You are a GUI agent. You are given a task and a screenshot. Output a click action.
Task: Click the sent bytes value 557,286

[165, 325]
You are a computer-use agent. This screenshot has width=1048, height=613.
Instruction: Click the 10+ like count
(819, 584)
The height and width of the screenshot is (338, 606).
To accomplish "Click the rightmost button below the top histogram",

◇ ◇ ◇ ◇ ◇ ◇ ◇

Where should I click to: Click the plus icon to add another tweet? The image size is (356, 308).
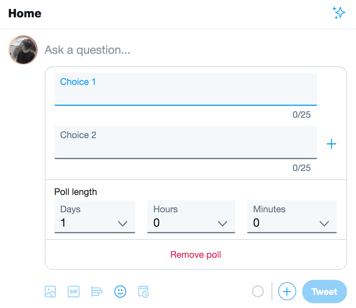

◇ ◇ ◇ ◇ ◇ ◇ ◇

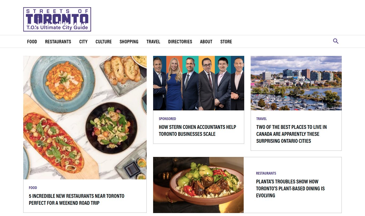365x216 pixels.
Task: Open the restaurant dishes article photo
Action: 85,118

◇ ◇ ◇ ◇ ◇ ◇ ◇

Problem description:
Take the records above and return, word for word, only the lines that fall from the line with "You are a GUI" to the line with "the rightmost button", both of them included.

Output below:
You are a GUI agent. You are given a task and a screenshot. Output a click action.
Task: Click the sent bytes value 557,286

[165, 325]
You are a computer-use agent. This screenshot has width=1048, height=613.
Instruction: Click the 10+ like count
(819, 584)
The height and width of the screenshot is (338, 606).
To accomplish "Click the rightmost button below the top histogram",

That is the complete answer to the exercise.